Another result of Ms.Armstrong’s attempt to cover so much ground is that her interpretation of religious and philosophical ideas can feel too abstract and summary. Indeed, the more one knows about Ms. Armstrong’s subjects, the less fully satisfying her treatment is likely to be. Knowing little about Indian religion, I found her a wonderful guide to a millennium of pre-Hindu faith, from Zoroastrianism to Vedic ritual to the nontheistic spirituality of Buddhism. Of the four major traditions she discusses,it is the Indian, with its emphasis on the universality of suffering and the need for compassion, that resonates most for Ms. Armstrong. “The new hero of the Axial Age,” she writes, “was not a heroic warrior, proudly vaunting his martial prowess, but a monk dedicated to ahimsa [“harmlessness” or nonviolence], who was determined to discover the absolute by becoming aware of the core of his being.”


So much does Ms. Armstrong take Buddhist self-abnegation as her ideal, however, that she has little sympathy for religious figures who do not share it. Chinese religion, with its emphasis on harmony and selflessness, suits Ms. Armstrong fairly well: She writes warmly about Confucius and Mencius. But her other two civilizations, Israel and Greece, can only with great difficulty be portrayed as sharing what she insists are Axial Age values.

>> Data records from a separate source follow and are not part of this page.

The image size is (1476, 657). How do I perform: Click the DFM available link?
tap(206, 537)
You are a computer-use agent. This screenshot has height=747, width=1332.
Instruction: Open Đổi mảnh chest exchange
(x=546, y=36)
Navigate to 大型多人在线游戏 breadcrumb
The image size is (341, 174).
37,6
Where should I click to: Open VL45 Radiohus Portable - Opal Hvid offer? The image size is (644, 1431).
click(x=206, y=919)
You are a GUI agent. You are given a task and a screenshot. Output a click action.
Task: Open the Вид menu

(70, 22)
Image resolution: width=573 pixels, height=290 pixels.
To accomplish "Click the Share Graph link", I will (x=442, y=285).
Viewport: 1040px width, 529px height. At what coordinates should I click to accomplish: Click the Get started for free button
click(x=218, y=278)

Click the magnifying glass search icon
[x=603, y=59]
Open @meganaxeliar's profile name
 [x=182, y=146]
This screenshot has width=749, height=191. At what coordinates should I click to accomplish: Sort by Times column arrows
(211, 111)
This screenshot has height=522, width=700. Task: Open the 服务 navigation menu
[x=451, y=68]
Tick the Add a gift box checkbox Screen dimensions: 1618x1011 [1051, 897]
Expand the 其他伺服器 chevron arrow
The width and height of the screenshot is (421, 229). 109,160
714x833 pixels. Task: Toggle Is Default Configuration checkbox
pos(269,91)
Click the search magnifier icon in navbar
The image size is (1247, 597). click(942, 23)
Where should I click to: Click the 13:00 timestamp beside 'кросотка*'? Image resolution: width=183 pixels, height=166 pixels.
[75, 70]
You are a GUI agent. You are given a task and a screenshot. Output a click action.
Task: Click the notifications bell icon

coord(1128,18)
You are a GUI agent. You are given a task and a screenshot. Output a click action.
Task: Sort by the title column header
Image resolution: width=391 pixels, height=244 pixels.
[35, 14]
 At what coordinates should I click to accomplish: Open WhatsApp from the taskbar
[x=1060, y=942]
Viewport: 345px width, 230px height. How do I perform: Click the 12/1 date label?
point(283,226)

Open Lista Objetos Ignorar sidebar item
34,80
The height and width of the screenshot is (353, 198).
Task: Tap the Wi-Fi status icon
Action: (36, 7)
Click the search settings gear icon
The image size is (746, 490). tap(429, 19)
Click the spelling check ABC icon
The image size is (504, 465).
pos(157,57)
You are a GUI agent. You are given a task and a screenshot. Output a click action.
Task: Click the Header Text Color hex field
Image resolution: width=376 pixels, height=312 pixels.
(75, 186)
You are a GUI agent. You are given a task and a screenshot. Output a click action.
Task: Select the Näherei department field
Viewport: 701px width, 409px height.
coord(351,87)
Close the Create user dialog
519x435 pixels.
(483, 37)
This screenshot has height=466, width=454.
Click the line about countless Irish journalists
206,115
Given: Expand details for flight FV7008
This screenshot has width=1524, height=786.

Ms. Armstrong is deeply hostile to nationalism; but the Israelite covenant and the Greek polis were both based on a belief that the nation has a particular destiny, a divinely appointed role in history. Likewise, Ms. Armstrong mistrusts scientific reason as a potentially cruel and exploitative force. Yet the teaching of Plato and Aristotle has much more to do with the proper use of reason than with what we ordinarily think of as religion. As a result, Ms. Armstrong is often reduced to reproaching the Hebrew prophets and the Greek philosophers for failing to live up to her ideal vision of the Axial Age. In post-Exilic Israel, for instance, she finds that “suffering and domination had led to a defensive exclusion that was alien to the unfolding spirit of the Axial Age in the other regions.”


It is no coincidence that the two civilizations Ms. Armstrong finds distasteful, Greece and Israel, are also the ones traditionally considered the cradles of Western civilization. Reading “The Great Transformation,” it is hard to avoid the conclusion that the Axial Age has no real coherence – it is too broad a category, covering too much time and space and too many different faiths, to make any historical sense. What Ms. Armstrong is really doing, it becomes clear, is drawing on Eastern religion to critique the deficiencies of Western religion. She looks to India and China for the spiritual resources she finds lacking in her own tradition.That this effort has become so common in the last 50 years, with the popularity of Zen, yoga, and other quasi-Buddhist practices, suggests that there are widely felt inadequacies in contemporary Western religion. By going back to the wellsprings of the world’s faiths, Ms. Armstrong is carrying out a classic reformer’s maneuver: She creates an ideal past in order to find the guidance we need in our troubled present.